§ To do: Look through the entries below and copy exactly the part that begins with the line containing "The height and width of the screenshot is (398, 600)." and ends with the line containing "Viewport: 355px width, 291px height.". Do not copy the pictures.

Data: Begin

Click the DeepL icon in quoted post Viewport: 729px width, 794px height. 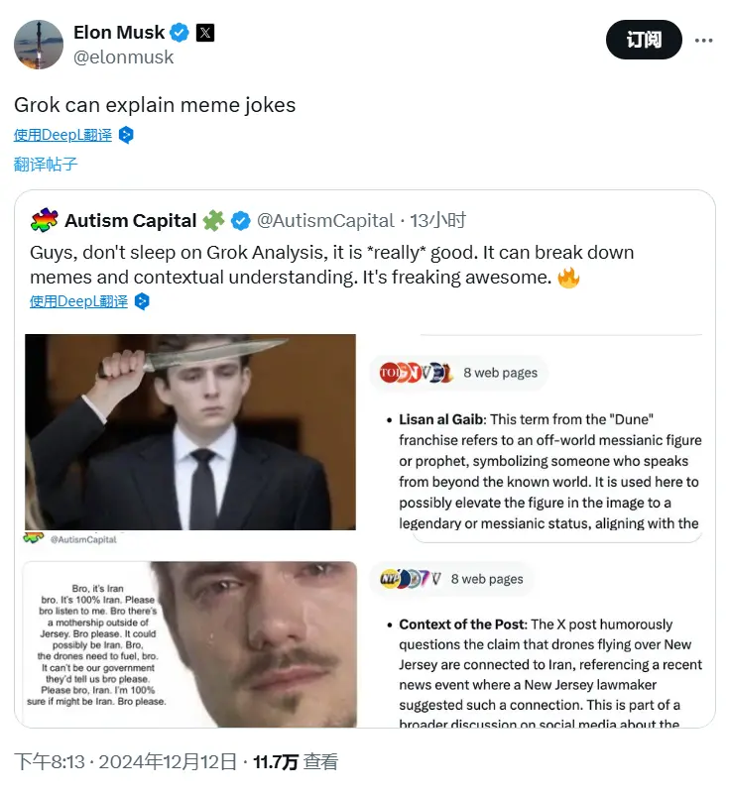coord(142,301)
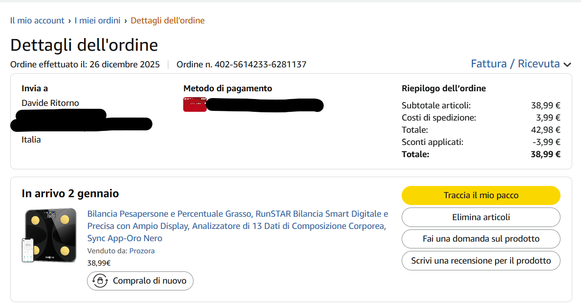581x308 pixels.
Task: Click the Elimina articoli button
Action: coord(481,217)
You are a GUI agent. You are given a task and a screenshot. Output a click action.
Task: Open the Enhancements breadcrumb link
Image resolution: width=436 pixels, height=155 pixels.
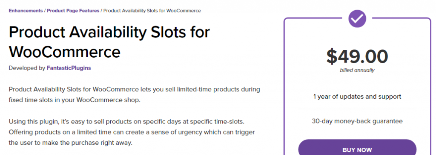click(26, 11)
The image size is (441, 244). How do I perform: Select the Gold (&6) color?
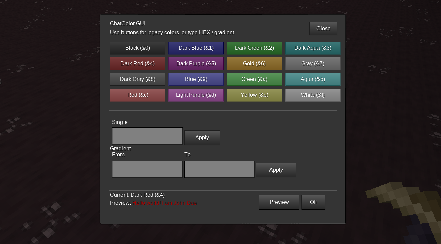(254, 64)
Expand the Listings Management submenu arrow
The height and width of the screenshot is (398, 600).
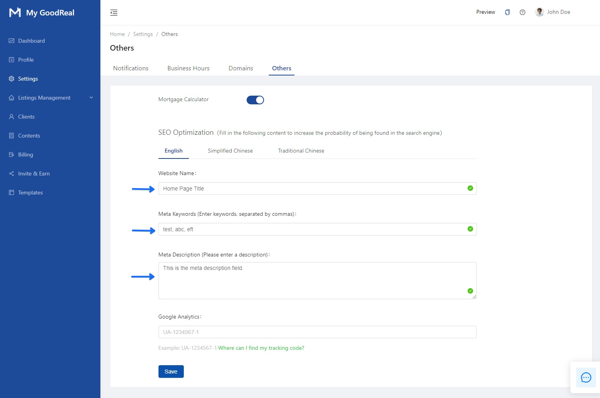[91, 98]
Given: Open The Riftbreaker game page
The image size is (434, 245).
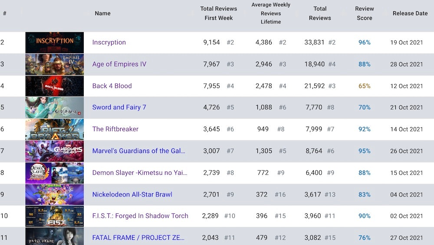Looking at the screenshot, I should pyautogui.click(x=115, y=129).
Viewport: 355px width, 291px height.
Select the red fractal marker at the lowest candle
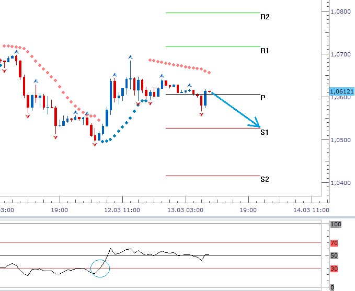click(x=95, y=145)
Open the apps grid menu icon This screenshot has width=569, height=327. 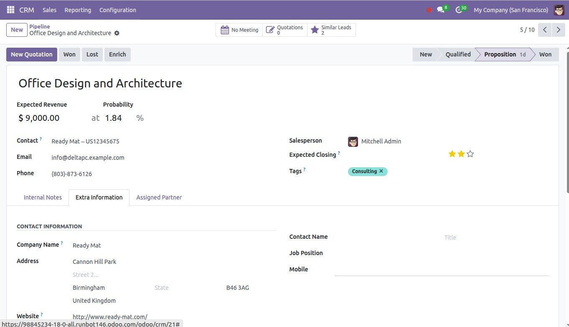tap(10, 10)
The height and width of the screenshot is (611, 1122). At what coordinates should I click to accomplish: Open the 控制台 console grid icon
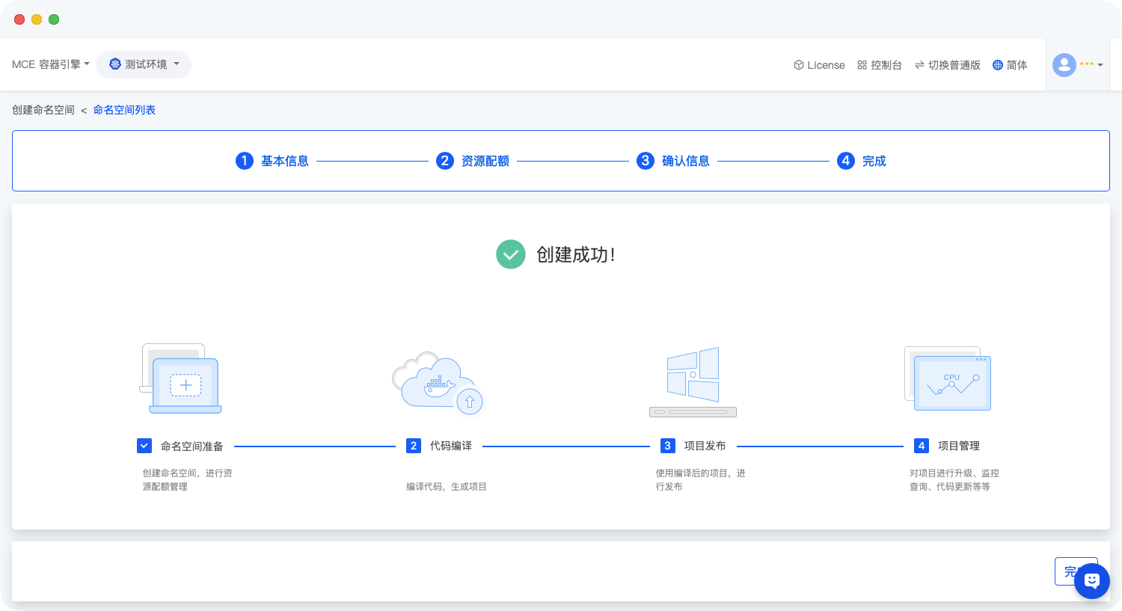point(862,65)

Data: End

§ Output of the task:
The height and width of the screenshot is (398, 600).
[91, 98]
Given: Open The Riftbreaker game page
The image size is (434, 245).
Looking at the screenshot, I should pyautogui.click(x=115, y=129).
Viewport: 355px width, 291px height.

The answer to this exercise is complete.